The cuffs were later removed and he proceeded into the Court room where he was greeted by a group of family, friends, colleagues and allies who carried posters with messages demanding for his release and the release of pro-democracy activist, Olawale Bakare and another journalist, Omoyele Sowore.
The posters also bore messages demanding that government obeys court orders as well as called for a stop to the social media and hate speech bills currently been discussed on the floor of the national assembly.
As with the past three court dates, a detachment of armed police officers attached to the Armored Personnel Carrier squad of the MOPOL 11 Squadron in Calabar, the Anti Cultism and Kidnapping Squad and Response Patrol arrived the Court premises before 7:30 AM. They searched everyone going in and out of the premises.
They were later joined by a team of operatives of Nigeria’s secret police, the SSS.
Jalingo risks a death sentence or at best, a life sentence as four charges bordering of terrorism, treasonable felony, conspiracy and attempt to topple the Cross River State government were preferred against him.
Jalingo, whom alongside Bakare and Sowore have been declared prisoners of conscience by Amnesty International had in July published an article where he demanded the whereabouts of the NGN500 million approved and released by the Cross River State government for the floating of the Cross River Microfinance bank.
He was invited by the Cross River State command of the Nigerian Police force to answer to a petition bordering on that article. The interview was first slated for August 19th before it was rescheduled for August 26th and September 3rd 2019.

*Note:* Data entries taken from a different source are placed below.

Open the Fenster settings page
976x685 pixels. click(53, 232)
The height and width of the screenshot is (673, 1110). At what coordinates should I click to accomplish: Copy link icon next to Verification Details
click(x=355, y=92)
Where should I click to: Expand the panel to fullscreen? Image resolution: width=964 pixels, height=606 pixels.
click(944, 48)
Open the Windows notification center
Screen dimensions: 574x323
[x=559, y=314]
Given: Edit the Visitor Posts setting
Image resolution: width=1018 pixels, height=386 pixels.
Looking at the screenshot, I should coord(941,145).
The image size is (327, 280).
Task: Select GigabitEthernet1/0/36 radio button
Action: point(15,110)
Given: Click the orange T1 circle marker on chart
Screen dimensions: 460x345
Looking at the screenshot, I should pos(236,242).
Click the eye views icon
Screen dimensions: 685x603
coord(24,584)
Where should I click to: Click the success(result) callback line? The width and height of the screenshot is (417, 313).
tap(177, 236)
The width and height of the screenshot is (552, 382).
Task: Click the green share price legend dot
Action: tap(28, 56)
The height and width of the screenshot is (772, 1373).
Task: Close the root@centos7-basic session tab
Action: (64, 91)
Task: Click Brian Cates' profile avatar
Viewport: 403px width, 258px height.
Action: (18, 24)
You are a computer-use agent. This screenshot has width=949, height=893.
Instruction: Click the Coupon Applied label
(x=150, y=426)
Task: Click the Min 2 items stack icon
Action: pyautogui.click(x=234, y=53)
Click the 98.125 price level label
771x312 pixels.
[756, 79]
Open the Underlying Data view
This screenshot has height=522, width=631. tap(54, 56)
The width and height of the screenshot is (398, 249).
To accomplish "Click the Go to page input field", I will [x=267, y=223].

He had in several statements, announced his intention to honor the invitation. But, He was arrested in a gestapo styled operation at his Lagos residence on August 22, 2019 after the police held his wife’s staff hostage for four hours until one broke under pressure and took them to his residence.
Driven by road to Calabar where he arrived on the 24th despite pleas to travel by air, Jalingo spent 32 more days at a police black site facility where his health failed several times before he was eventually arraigned on September 25th.
The court denied admitting him to bail on two occasions; October 4th and October 30th.
An October 23rd ruling by Justice Amobeda drew the ire of the public as he ordered that the witnesses listed by the prosecution be masked and made to testify in an enclosed screen.
An application to vary that order by the defense was also dismissed by the Justice Amobeda in early November forcing the defense to apply for a verbatim recording of the arguments independent of the Judge.
The trial has drawn mixed reactions with the Cross River State government continuously denying its involvement on the matter despite initially claiming Jalingo’s arrest was in connection with his planning of the #RevolutionNow movement.